Random Rounding Numerical Stability Analysis

Random rounding is a numerical technique

to estimate the loss of numerical stability due to floating point arithmetic in arbitrary programs (provided you have the source code)
to locate causes of numerical instabilities in the code
to check the impact of isolated sub-units of the program on the final calculation results

We presented our version of the technique in

G. Knizia, W. Li, S. Simon, H.-J. Werner; J. Chem. Theory Comput. 7 2387 (2011)

with applications to the Molpro quantum chemistry package, a numerical program with several million lines of mixed Fortran 77, Fortran 90, C and C++ code. We were able to obtain accurate error bars on final numbers calculated by numerical programs consisting of 10 000s of lines of code.

The meta-compiler script we described can be found below. The following text gives a short overview over the technique. More information and references to related work of other authors can be found in the article.

Contents:

1. Intro to floating point (FP) rounding

2. Intro to random rounding analysis

3. What the f95rr script does (randrom rounding meta-compiler)

4. Download f95rr script

5. Usage of f95rr script

6. Feedback

1. Intro to floating point (FP) rounding

When a FP operation is executed, then in general the exact result of the computation cannot be represented in a FP number, since FP numbers have limited resolution. The result of the computation thus needs to be rounded to a representable number. By default the processor rounds to the nearest FP number, but it can also to be told to round up (use as result the smallest FP number which is at least as large as the exact result) or down (use as result the largest FP number which is at most as large as the exact result).

Under unfortunate conditions, rounding errors can accumulate and amplify in non-transparent ways and lead to very inaccurate final calculation results. They also lead to FP arithmetic violating many familiar mathematical identities, like associativity laws. For example, let us assume 32bit floating point artihmetic.
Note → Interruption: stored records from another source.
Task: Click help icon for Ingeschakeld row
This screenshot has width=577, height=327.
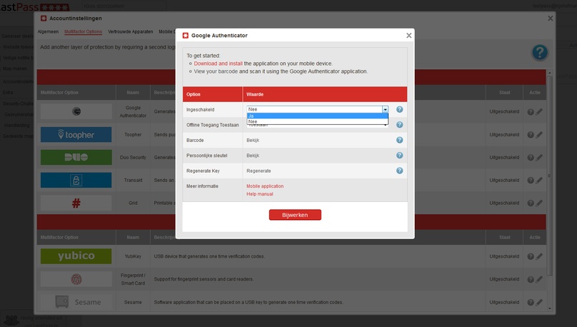Action: pyautogui.click(x=400, y=109)
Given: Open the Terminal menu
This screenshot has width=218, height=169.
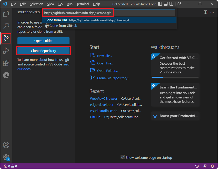Looking at the screenshot, I should 83,4.
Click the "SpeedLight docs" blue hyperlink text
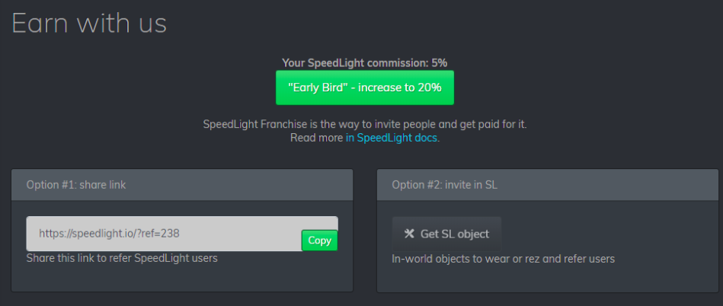 [x=397, y=138]
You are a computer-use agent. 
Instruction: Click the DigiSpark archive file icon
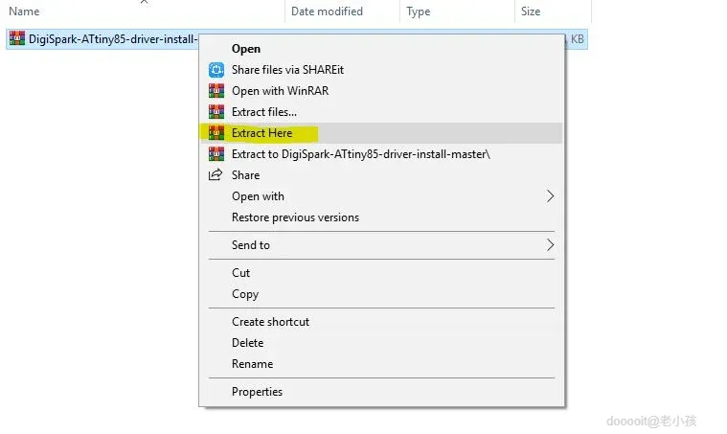click(17, 39)
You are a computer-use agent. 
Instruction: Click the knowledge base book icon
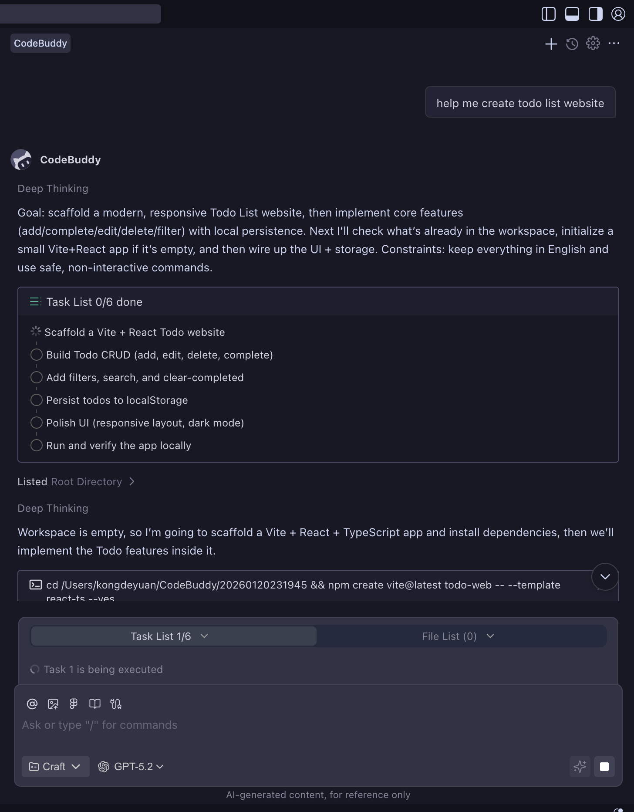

Then:

   Let
      a =  1.4142136
      b = -1.4142136
      c =  1.2345678 * 10^-5
   Then
      c₁ = (a + b) + c = 1.2345678 * 10^-5
      c₂ = a + (b + c) = 1.2397766 * 10^-5

While here it is quite obvious what happened, in large programs such errors can occur burried deep in nested procedures, and without any indication that the final result is inaccurate (you just get a number, but no information on how many of its digits are significant). Note that all effective subtractions of large FP numbers resulting in a small result lead to relative accuracy loss. Also, often such problems show up only in large calculations which cannot be easily debugged by hand, or when uncommon calculation parameters are used. In general it is very hard to find out how accurate calculated FP numbers are. Our technique allows putting error bars on calculated FP numbers, by simply re-compiling the program and running it multiple times. Even if the final number is the result of 100 000s of lines of FP computations!

2. Intro to random rounding analysis

By default the FPU will round results of floating point operations to the nearest representable floating point number. Random rounding analysis works by changing that behavior: Before each FP operation, a small code segment is executed which changes the rounding mode to UP or DOWN randomly. Due to this, an artificial numerical noise is induced, which is of the same order of magnitude as the inherent FP rounding error, but in a random direction. Since this is done for each FP operation, a proper numerical error propagation is emulated.

Subsequently, multiple runs of the entire program will give different results. These results can be analyzed statistically to estimate the effects of normal rounding on the final calculation results. For example, if you run an calculation with random rounding which gives in eight identical runs the following eight results:

  E₁ = 0.99999997
  E₂ = 1.00000656
  E₃ = 1.00000134
  E₄ = 1.00000670
  E₅ = 0.99999066
  E₆ = 0.99999421
  E₇ = 0.99999345
  E₈ = 1.00000280

You can evaluate the mean result and root mean square deviation as

   mean(E) = 0.999999459745
   rms(E) =  5.687e-06

and conclude that your final calculation results is in reality

   E = (0.999 999 5 +/- 0.000 011 4)    (double confidence interval)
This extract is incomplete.